- [TASK STATEMENT]:
Translate into Spanish the following sentence from the text below on emulating a speaking hero: "It wasn’t long before I realized the world wasn’t interested in me being a Zig Ziglar impersonator."

Preparing Your Mind for Stage Mastery
Who Should You Emulate?
My speaking hero is Zig Ziglar.
When I was first learning to
speak formally, I had this great idea that, if I could
just emulate Zig, I could be a great speaker too. So, I
began studying his talks, learning some of them word for
word. I practiced his mannerisms and his jokes, and I
began to speak like a Zig Ziglar clone.
Imagine my surprise when people
didn’t respond as well as I thought they would when they
expected a Steve Lowell presentation, and got a Zig
Ziglar impersonation instead. And a poor impersonation,
at that! I even attempted to mimic Zig’s southern drawl
from time to time, and I believe it didn’t go over very
well, since it was exacerbated by the fact that I’m
Canadian, eh! I’d be at some meeting in the Great White
North, speaking like I was fresh off the train from
Yazoo City, Mississippi!
It wasn’t long before I realized
the world wasn’t interested in me being a Zig Ziglar
impersonator. Now, an Elvis impersonator, maybe, but
alas, I realized I needed a new persona.

- [RECORDED INFORMATION]:
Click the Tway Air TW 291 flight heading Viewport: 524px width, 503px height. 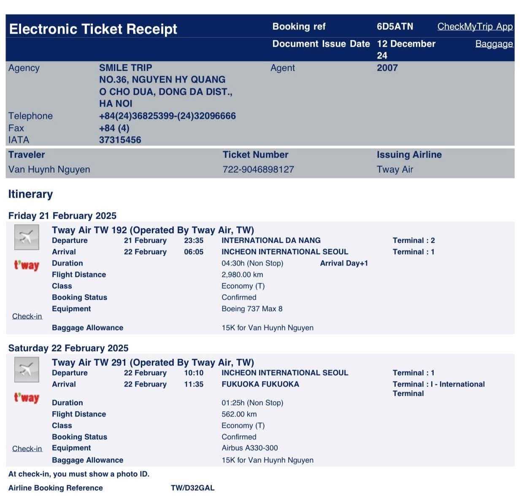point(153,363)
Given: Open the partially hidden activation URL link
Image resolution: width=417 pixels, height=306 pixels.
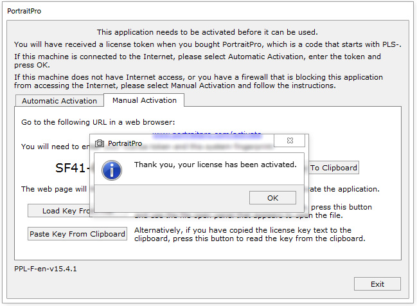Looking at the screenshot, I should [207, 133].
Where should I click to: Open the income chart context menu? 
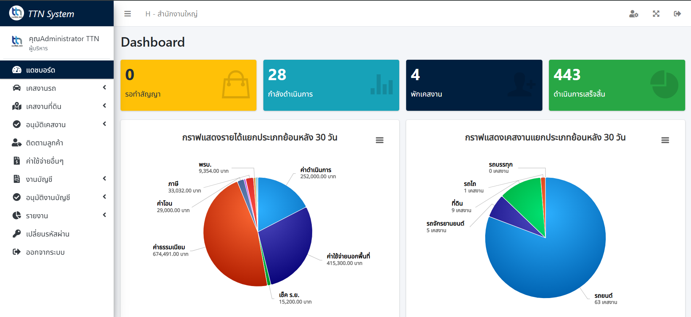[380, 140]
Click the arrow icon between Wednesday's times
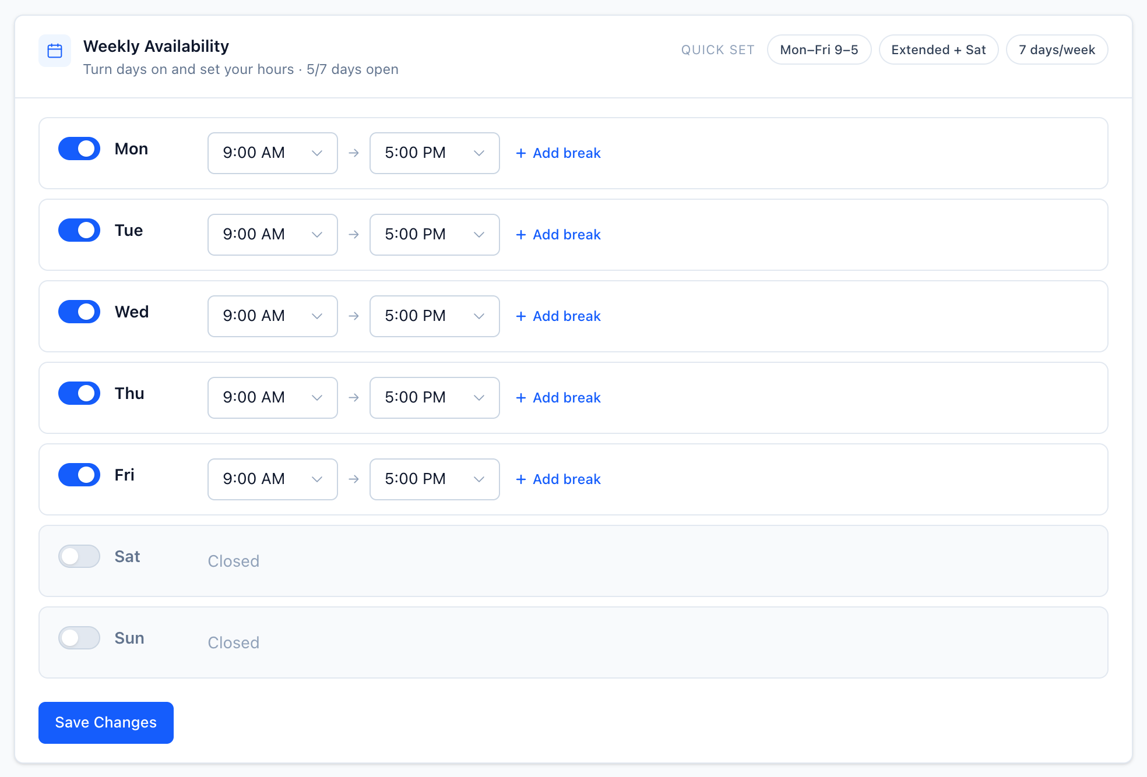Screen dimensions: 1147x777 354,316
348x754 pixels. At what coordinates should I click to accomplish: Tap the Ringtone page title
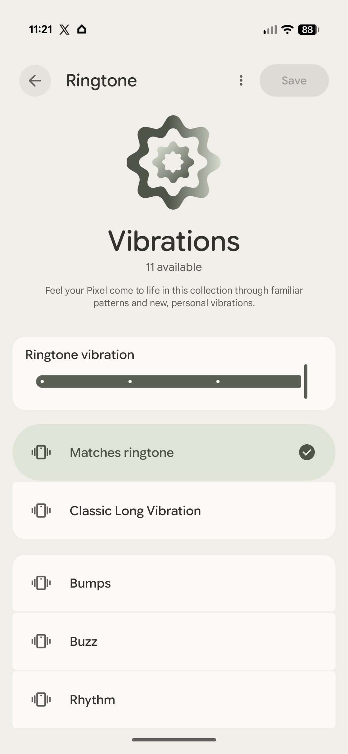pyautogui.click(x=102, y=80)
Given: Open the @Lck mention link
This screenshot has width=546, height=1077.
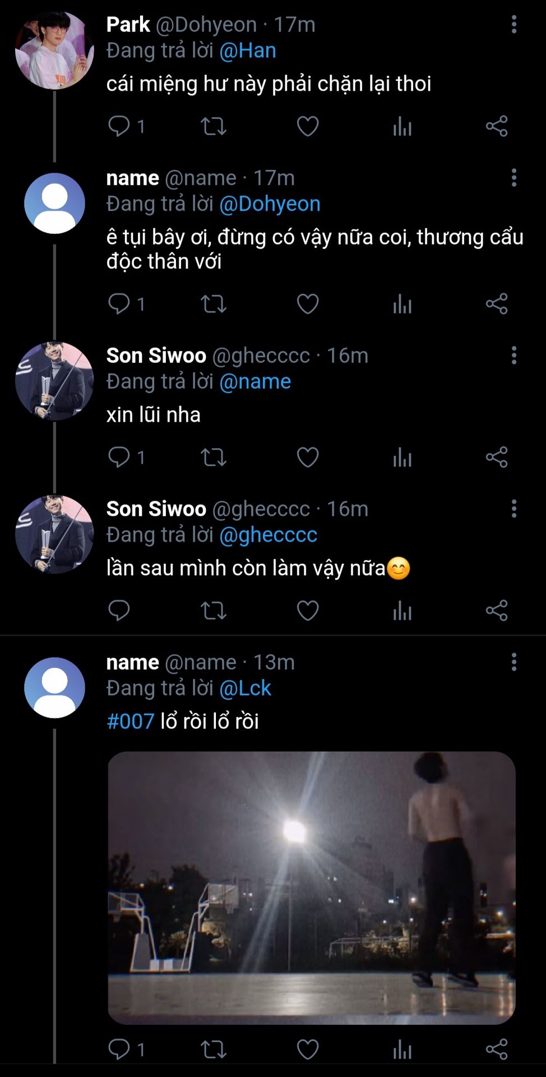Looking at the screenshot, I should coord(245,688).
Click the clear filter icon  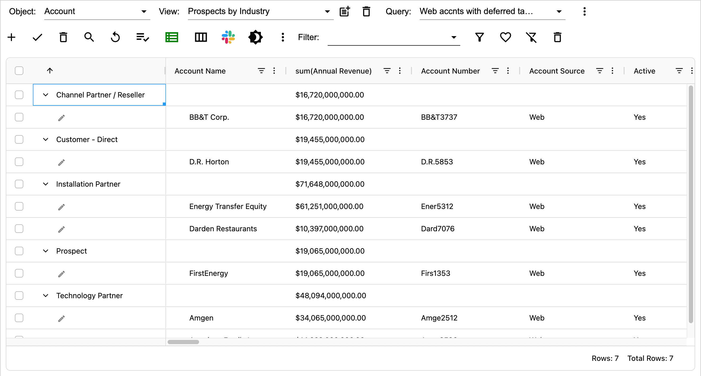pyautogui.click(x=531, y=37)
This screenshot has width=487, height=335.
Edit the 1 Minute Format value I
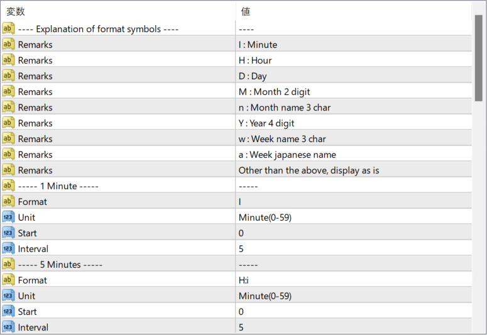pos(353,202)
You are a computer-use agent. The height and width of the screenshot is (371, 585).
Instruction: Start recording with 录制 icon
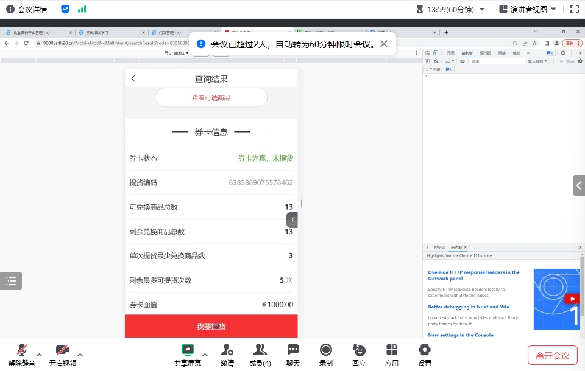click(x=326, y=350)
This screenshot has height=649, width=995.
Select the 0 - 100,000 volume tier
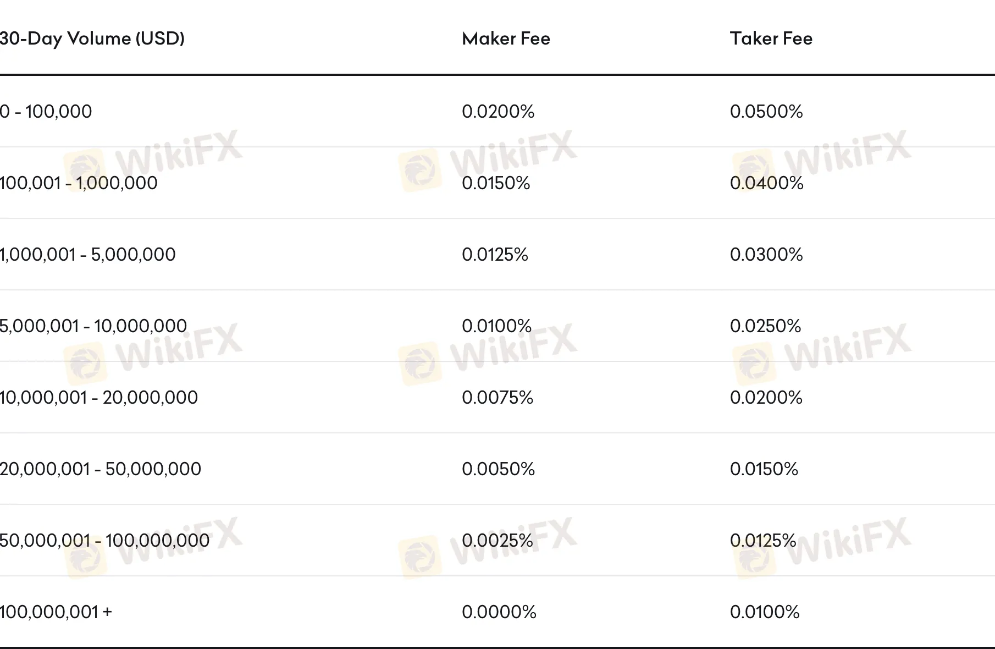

- [THE RESULT]:
No pasó mucho tiempo antes de que me diera cuenta de que al mundo no le interesaba que yo fuera un imitador de Zig Ziglar.